Teori dekonstruksi adalah konsep yang dipopulerkan oleh Jacques Derrida, seorang filosof modern yang banyak mengkritik gagasan dan teori para filsuf barat misalnya yang sering kali mengunggulkan logosentrisme. Derrida menawarkan konsep yang sama sekali berebeda dan problematis, yang melibatkan:
1. Dekonstruksi: Proses menganalisis teks untuk menemukan makna yang tidak boleh terus, yang mungkin berbeda dari makna asli teks tersebut. Dekonstruksi melibatkan membaca teks dengan menggeser pusat atau inti ke pinggir dan mengubah teks yang dari pinggir ke inti.
2. Konteksualisme: Derrida menekankan pentingnya memahami konteks dalam yang teks di sini, bukan seperti teks yang ada sebelumnya. Hal ini menunjukkan bahwa teks tidak selalu memiliki makna yang tetap acak dan stabil.
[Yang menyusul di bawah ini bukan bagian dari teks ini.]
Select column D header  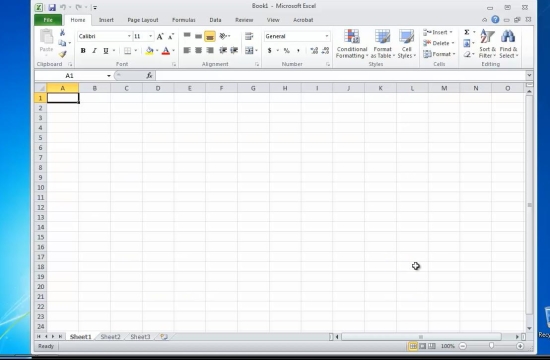pyautogui.click(x=158, y=88)
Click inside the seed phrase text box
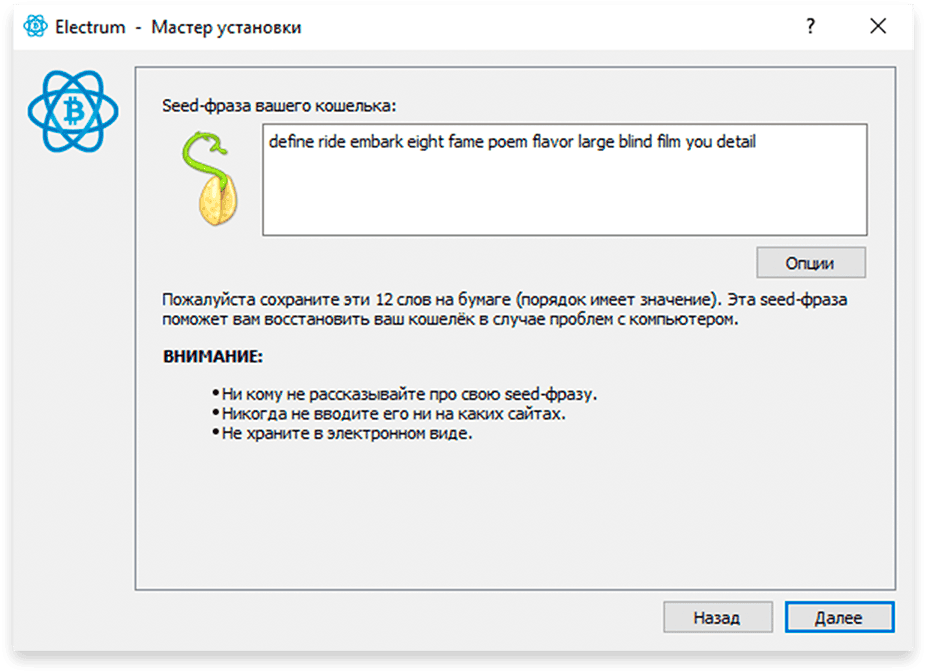 coord(565,180)
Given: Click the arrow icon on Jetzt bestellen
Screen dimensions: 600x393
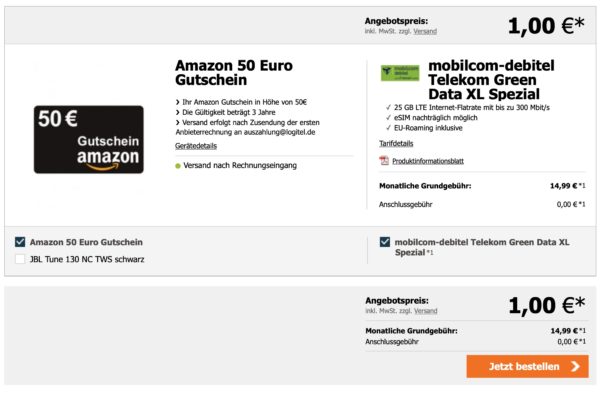Looking at the screenshot, I should click(575, 366).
3. Kritik terhadap logosentrisme: Derrida menghargai logosentrisme dan mengkritik teori filsafat lainnya yang mengunggulkan logosentrisme. Dia menawarkan konsep yang sama sekali berebeda dan problematis yang melibatkan memahami makna teks yang tidak boleh terus.
Teori dekonstruksi memiliki beberapa prinsip utama, seperti:
1. Teks sebagai konstruksi: Derrida menyatakan bahwa teks bukan sebuah entitas yang tidak tergantung pada konteks, tetapi teks dihasilkan oleh konteks dan makna yang diberikan pada teks tersebut.
2. Ambivalensi: Derrida menawarkan konsep ambivalensi, di mana makna teks bukan seiredak, melainkan memiliki makna yang bertentangan dan konfliksi.
3. Diferansiasi: Derrida menekankan pentingnya memperhatikan diferansiasi dalam bacaan teks, yang melibatkan membaca teks dengan memahami konteks dan makna yang berbeda mungkin ada di dalam teks tersebut.
Kasus Jessica Wongso dapat dijadikan contoh fenomena dalam kehidupan yang menunjukkan bahwa tidak ada satu "kebenaran" tunggal. Dalam kasus ini, terdapat beragam pandangan dan interpretasi mengenai motif, pelaku, dan kronologi kejadian. Jessica Wongso dituduh membunuh temannya, Mirna Salihin, dengan meracuni minuman yang dikonsumsi oleh Mirna. Namun, Jessica membantah tuduhan tersebut dan menyatakan bahwa dia tidak bersalah. Selama persidangan, terdapat beragam bukti dan saksi yang dihadirkan oleh kedua belah pihak, yang menunjukkan bahwa tidak ada satu "kebenaran" tunggal dalam kasus ini. Meskipun akhirnya Jessica dijatuhi hukuman penjara, namun masih terdapat pandangan dan interpretasi yang berbeda-beda mengenai kasus ini. Hal ini menunjukkan bahwa kebenaran seringkali bersifat relatif dan dapat ditafsirkan secara beragam oleh individu atau kelompok.